More than half of homeowners surveyed (55 percent) are focusing their next home improvement project on style upgrades for countertops, flooring, faucets and fixtures, up from 50 percent in 2010. Projects to expand storage space and remodel the bathroom and kitchen also rank high.
78 percent of home shoppers say they use their mobile devices to view photos and videos of homes for sale.
Source: The Real Estate Book Home Shoppers Survey, March 2012
Enjoy a Worry Free Vacation
Whether you’re headed to the beach, to visit relatives, or on a family adventure at a theme park, the last thing you want to worry about is the safety of your home while on vacation. Home inspection company Pillar To Post offers some practical tips to protect your home while you’re away.
- Set timers on several lights around the house and schedule them to turn on and off at different times. Timers are inexpensive and can be purchased at most hardware retailers.
- Ask a neighbor to park their car in the driveway occasionally so it appears someone is home.
- Suspend delivery of newspapers and have the post office hold your mail, or have a neighbor collect it. If you’ll be gone for more than one week, arrange to have someone mow the lawn in your absence.
Use caution when communicating on Facebook or other social networks about vacation plans. Information spreads quickly and could reach the wrong person.
- Turn off the ringer on telephones, so they can’t be heard from outside.
- Close window coverings on any ground-level rooms where valuables may be visible from the window.
- Turn the water heater down to its lowest setting. Maintaining the hot water at its everyday temperature during your absence wastes energy and money.
- Unplug appliances and electronics except the refrigerator and freezer.
- To prevent water leaks or a burst hose, turn off the water supply lines for the toilets, sinks and appliances.
- If possible, pack vacation gear in the car while it’s in the garage so passersby don’t see that you’re leaving for vacation.
Once you’ve taken these steps to protect your home, it’ll be easier to relax and enjoy your well-deserved getaway.
Say Yes to CRS
Buying a home is one of the biggest and most emotional decisions you will ever make. So it’s important to work with someone who can provide sound advice and a steady, guiding hand when you need it. That’s why a CRS agent is the best person for the job.

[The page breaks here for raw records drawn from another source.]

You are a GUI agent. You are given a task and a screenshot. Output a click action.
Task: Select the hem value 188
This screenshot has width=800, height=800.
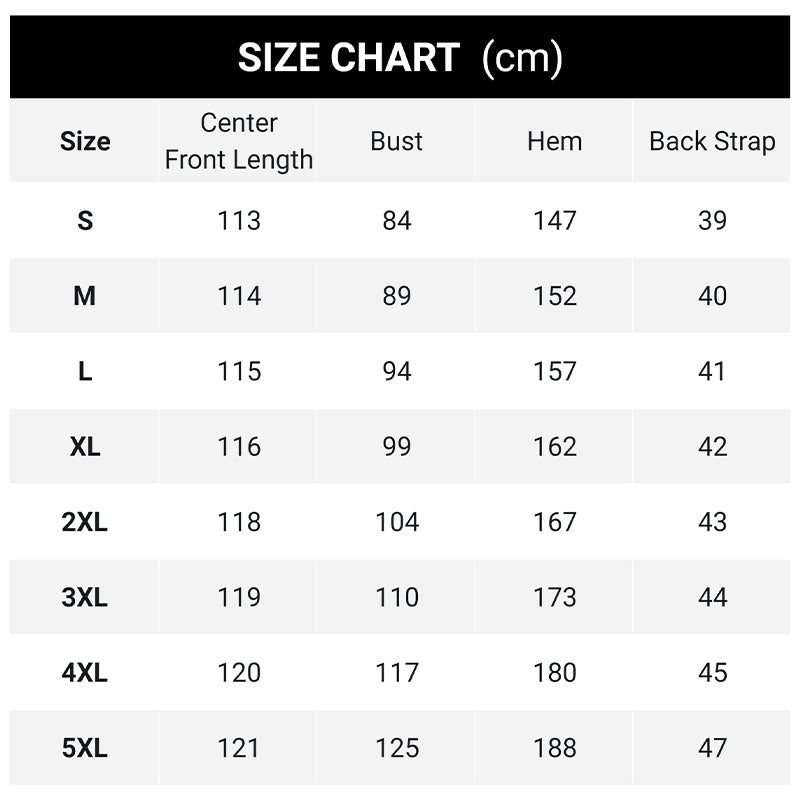(x=554, y=748)
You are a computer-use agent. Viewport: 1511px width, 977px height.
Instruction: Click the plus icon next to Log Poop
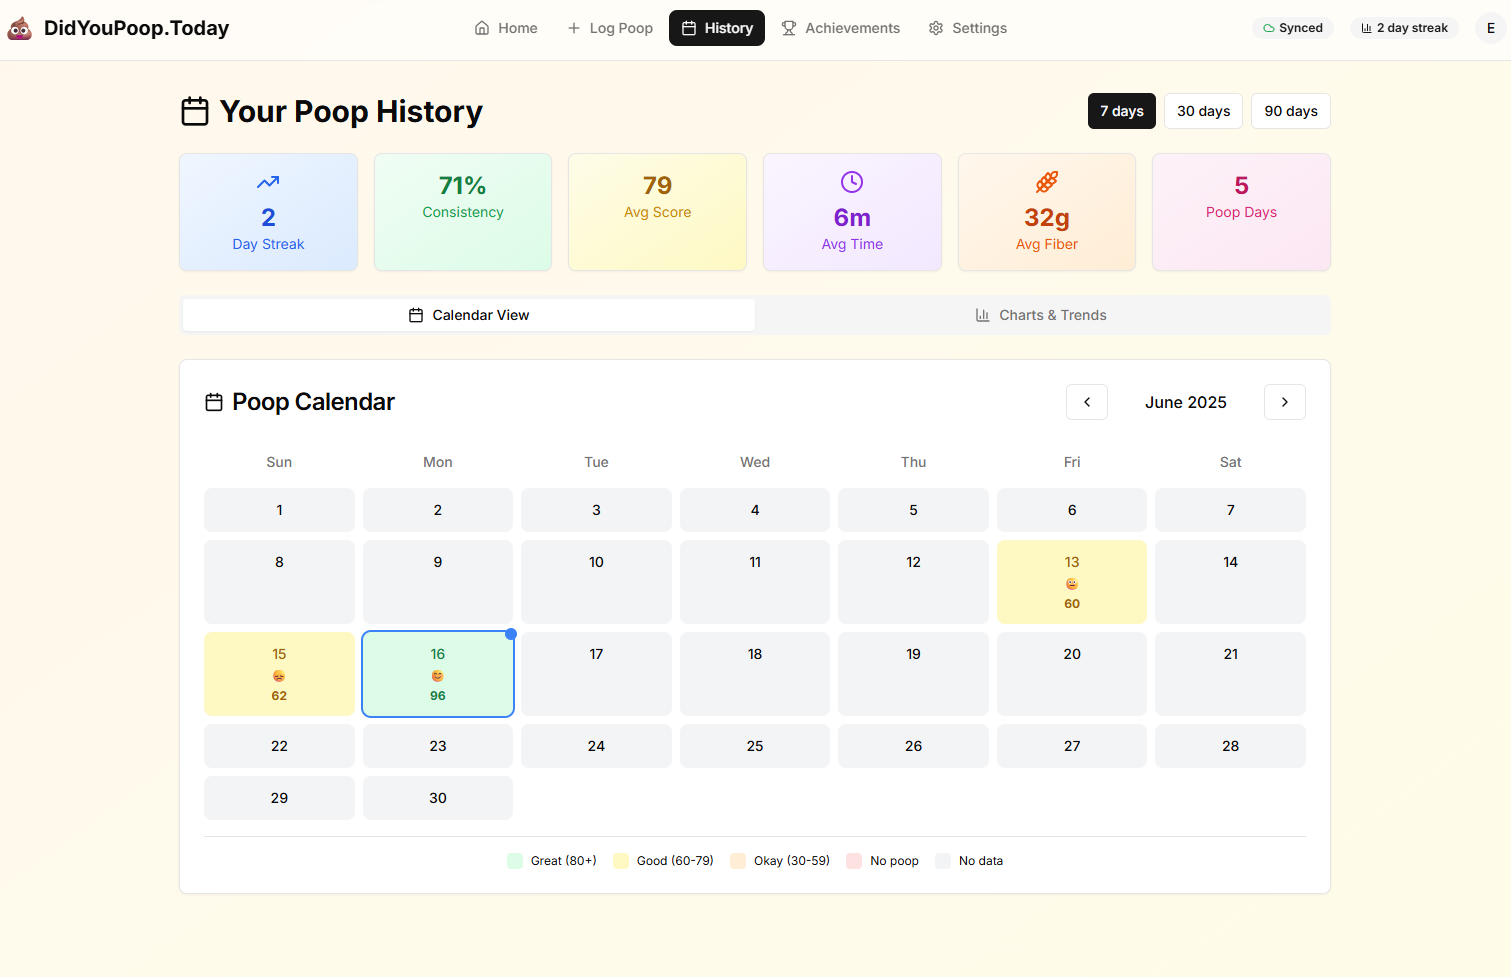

A Certified Residential Specialist (CRS) is among the top 4 percent of all agents in the country. CRS agents have achieved a high volume of transactions and advanced training in areas such as business planning, real estate investing, marketing and technology. They must also maintain membership in the NATIONAL ASSOCIATION OF REALTORS® and abide by its Code of Ethics. Why work with anyone else when you can work with a CRS agent?
Did You Know?
To tell if an egg is raw or hard-cooked, spin it.
If it spins easily, the egg is hard-cooked; if it wobbles, it’s raw.